NOPE. The library's lower floor WAS the prison, namely for students caught breaking university rules. It's a series of tight stone corridors and small rooms. As for the bats, they did and still do live in the upper eaves of the main floor, cutivating what the University calls a "special" relationship with the ancient books that furnish their home, keeping them safe from moths and other insects. And if you think I spent most of my 10 minutes inside craning my neck looking for bats, you'd be right. But they only come out at night. Apparently. And to protect the interior artifacts from the night's bat-ly activities, each evening the bookkeepers cover the ornate wooden furniture in leather towels, and each morning they tidy up. After their friends the bats. This is one of my new favorite places I've ever seen. It just makes you want to discover something doesn't it?


The University of Coimbra is one of the world's oldest continuously operating universities. It was founded in 1290 and operated in both Lisbon and Coimbra, until it was officially rooted only to the latter in 1537. It sits on a hilltop above town, overlooking it's many cathedrals, defensive walls, and the expansive river Mondego. Hiking up to it requires traversing a series of impossibly steep, narrow cobblestone streets and several alley staircases, all winding up to this opening promenade. (Library on the left.)


Statues, even more stately than those I've seen in other historic areas, decorate pathways and buildings. Many of these guardians of Coimbra's institutes of knowledge are women, which was particularly pointed out by my paper guide, though the reason was not explained. 


A bustling modern university now, Coimbra is full of students — gathering in noisy clumps in cafes, at protests in the street, and in groups of boistrous singers roving between bars after dark. I saw many small groups during the day all clad in long, black woolen capes. This amid the cobblestone and statuary, the old buildings with bats and everywhere the air of antiquity, it was hard not to let my mind wander to the distinct possibility that this was indeed Hogwarts, and any minute I'd turn a curious corner and run into someone selling wands. I can't help it. To someone who grew up with nearly zero buildings that had a pre-1900 history, where construction from "before the 'quake" was notable, everything in Europe carries a suggestion of mysticism. I know that many buildings have been reconstructed and there's plenty of mirage over the grandeur. But, naive or not, I wouldn't trade that suggestion of magic for the world. But then, haven't I felt a different but comparable magic in Alaska? Especially for some reason in winter, specifically when you're walking quickly from the car up to a friend's porch ¸— that smell of woodsmoke and dinner interrupting the cold air is about as magical as anything else I suppose I could find. But. I digress. 

In the realm of modern artifact, spray paint graffiti is incredibly common, and no momument too precious to be marked. 

Here we have some anti-establishment propaganda on the math building, which I enjoyed immensely. 

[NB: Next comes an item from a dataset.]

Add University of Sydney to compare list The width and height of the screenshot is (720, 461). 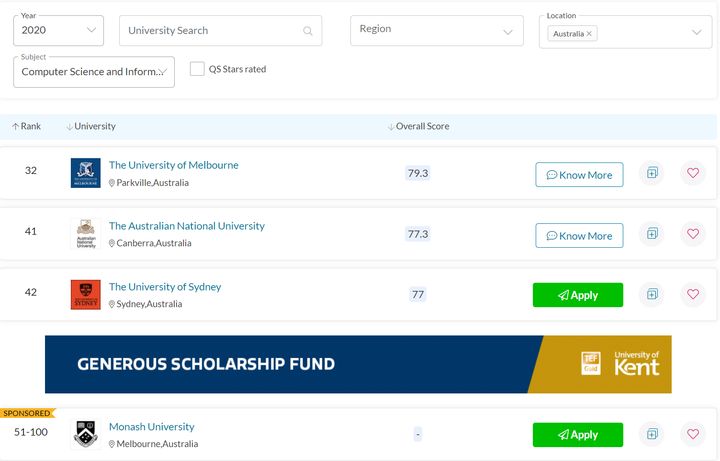tap(652, 294)
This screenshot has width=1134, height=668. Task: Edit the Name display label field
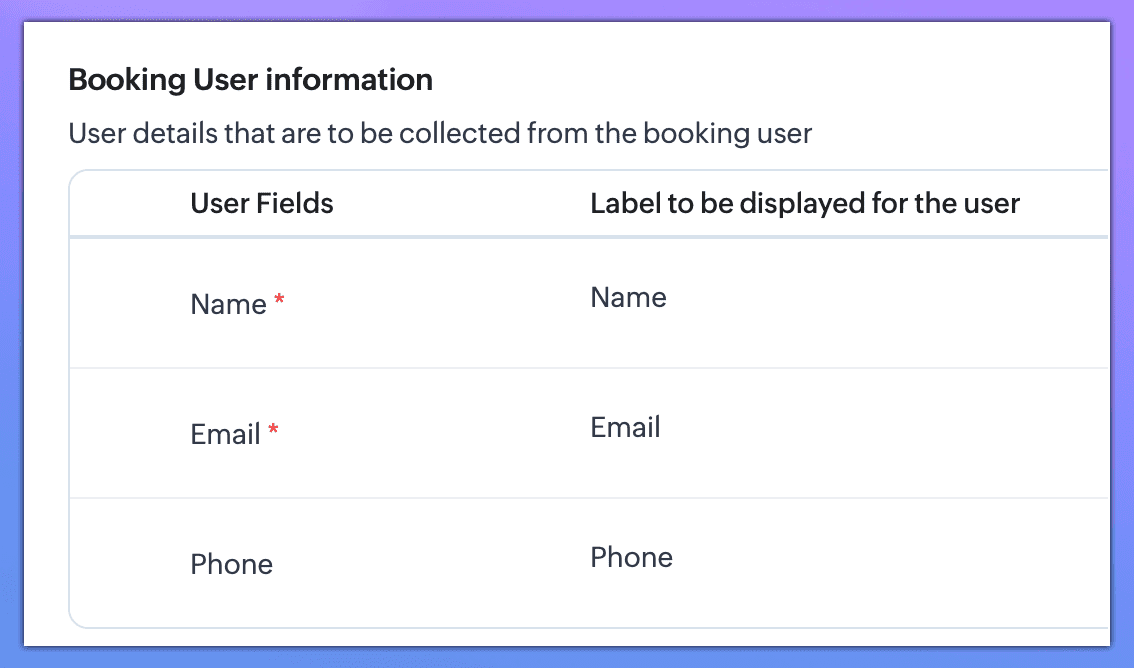[x=628, y=298]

And an inexplicable "Alaska" found in the neighborhood just below the University. 


I rounded the day out with my first truly awesome meal so far. Roasted eggplant and grilled octopus, marinated olives, and four kinds of bread to capture all the sauces they came in. I ended it with a creme brûlée that was obviously meant to share, and was glad I didn't have to. I was also glad for the ten flights of stairs and umpteen cobblestone streets I had to walk on the way back to the hostel, which I think is the only thing that saved me from a sugar coma following dessert. 

Tomorrow, a train to Porto, to restart the Camino.